Melbourne Coffee Merchants recently started trading as a green coffee importer that is the exclusive Australian agent for Mercanta. Last week, Mercanta's MD, Stephen Hurst, visited the country to meet and greet. The whirlwind tour netted a fairly good article in The Australian, which is worth a quick skim.
For me, the main event was the presentation by Stephen + cupping at St Ali. Not only has Stephen been running Mercanta for over a decade whilst being a Cup of Excellence board member, but before that he was a commodities trader specialising in coffee. Needless to say, it was a rare treat to be able to pick his brains on a wide number of topics.
I guess that the elephant in the room, as always, was the issue of whether or not the public will actually respond to better coffee. Stephen painted a rather rosy picture of the possibilities of the market for high end coffee in Australia, which certainly made me feel a lot better about it. There are some truly spectacular coffees out there and, in an ideal world, I would really love to see Australian roasters shelling out for some truly spectacular lots and, by the same token, informed consumers demanding that roasters lift their game when they try to charge premium prices.

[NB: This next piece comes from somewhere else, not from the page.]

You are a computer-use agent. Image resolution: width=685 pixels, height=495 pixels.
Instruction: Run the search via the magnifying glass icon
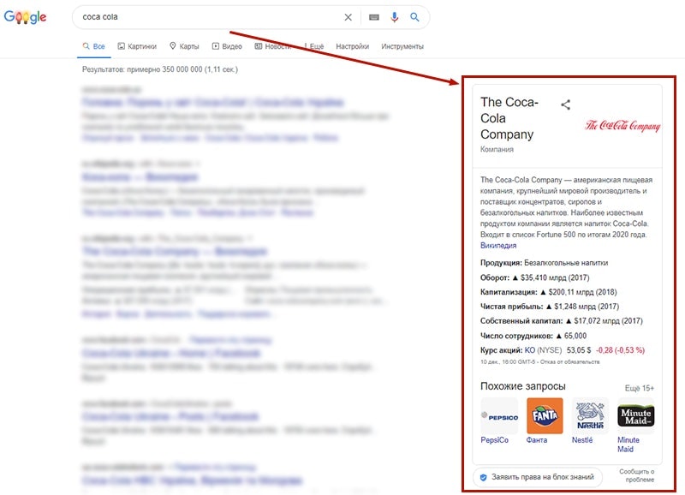point(414,16)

One of the stats that came up in response to the aforementioned point was that Australia's per capita coffee consumption has room to expand, at least when compared with a number of other markets. Stephen was able to draw a number of links between countries with high per capita coffee consumption and the countries to which much of the better quality coffee in the world goes. It seems that quality drives increased consumption, so on the whole consumers do seem to be able to vote with their feet and tongues. Anecdotally, this fits perfectly with my experience - Maltitude constantly got busier and busier, with its neighbours selling less and less coffee. Once Cafenatics opened in Church Lane, Hydra across the street started to look almost empty in the mornings. BBB is constantly packed for coffee during the day, whilst other cafes stay empty. I also checked Michael Sivetz' book today and he mentioned the converse relationship - per capita coffee consumption dropped in the USA last century when a higher proportion of robusta was imported. When you consider that against backdrop of the lipstick index (ie. people buy more cheap treats in times of recession), there's definitely an argument that now is a good time to be a coffee roaster investing in great coffee. The question is, as always, how great? What level of awesomeness is worthwhile buying? I have my own thoughts on that, but I'd love to see some comments on it.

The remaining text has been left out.